WHAT IS EXPECTED: Among the entries below, which lines include the string "This"? Show each one.

Dataset entries
■ ■ ■ ■ ■
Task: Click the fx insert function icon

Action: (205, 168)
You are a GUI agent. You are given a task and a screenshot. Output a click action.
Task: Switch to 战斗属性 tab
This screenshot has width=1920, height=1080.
■ ■ ■ ■ ■
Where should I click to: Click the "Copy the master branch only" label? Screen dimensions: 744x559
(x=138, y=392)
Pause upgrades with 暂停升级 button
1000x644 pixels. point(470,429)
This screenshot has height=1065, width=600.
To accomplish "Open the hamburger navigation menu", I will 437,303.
■ ■ ■ ■ ■
SOLUTION TO THE EXERCISE:
This screenshot has width=1920, height=1080.
This screenshot has height=1065, width=600.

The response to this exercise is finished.